Christianity is just a sect that sprang from Judaism, just as Islam did. Religion has a way of splitting up into Churches. It’s only too human. When people differ in their beliefs, they just start their own church. And there is no place like the U. S. where anybody can start their own church, mega-churches even, that oftentimes rake in millions of dollars. Similarly, anybody can come to Cambodia in the name of Christianity, start an NGO, collect money, and do some good work, right? Don’t get me wrong. I am not accusing any organization of coming here for the money. But it would be possible, now wouldn’t it?
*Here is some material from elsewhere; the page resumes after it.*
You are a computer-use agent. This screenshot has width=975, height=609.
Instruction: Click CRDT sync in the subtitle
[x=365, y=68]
And what are these Mormons doing here? At the time I was still flying back and forth between the U. S. and Cambodia, there was hardly any time when I did not see a group of Mormons on the plane that usually dispersed in Taiwan taking their flights to the different Asian destinations. Each Mormon must spend 2 years as a missionary. This is a dictum of their church. So you have them here in Cambodia, of all places, bicycling along in their white shirts, black pants, always wearing a helmet. Clean-cut, nice guys, no doubt. And you have to give it to them. They all speak Khmer. So they come well-prepared, and they surely have the most prominent ‘Christian’ building in Cambodia. But, as far as I know, they don’t do squat in terms of doing some good deeds. They just spend their time trying to convert people. Now, I would think they had better pack their magic underwear and head back to where they came from. Cambodians need them as much as a dose of VD. (Note to those who don’t know: Mormons wear special undergarments, or garments, that are supposed to protect them from evil, and also remind them of the promise they made to God. There are some other interpretations and a lot of ridicule about those magic underpants. If interested Google it.)
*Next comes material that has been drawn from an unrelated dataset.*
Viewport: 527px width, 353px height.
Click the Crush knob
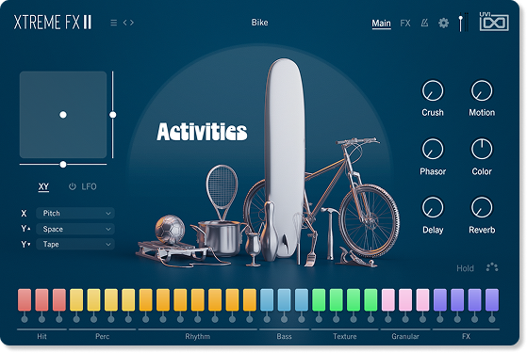point(433,90)
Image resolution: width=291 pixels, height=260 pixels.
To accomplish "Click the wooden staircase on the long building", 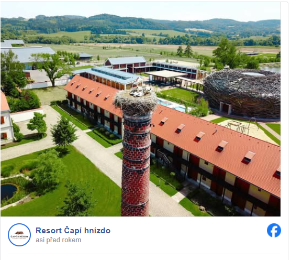I will [163, 158].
I mean, to each their own. Sure, let them come here and do good; and the Cambodian government lets them. Just don’t be so ostentatious about it. Cambodians regrettably copy enough of that Western, mostly Americanized, life-style as it is. They sure don’t need that Christian belief too. I am sure secular organizations could do just as good, if not better, a job. I am thinking of Oxfam, or the GTZ (German technical NGO). But as to the Mormons: you are not needed here, nor anywhere for that matter.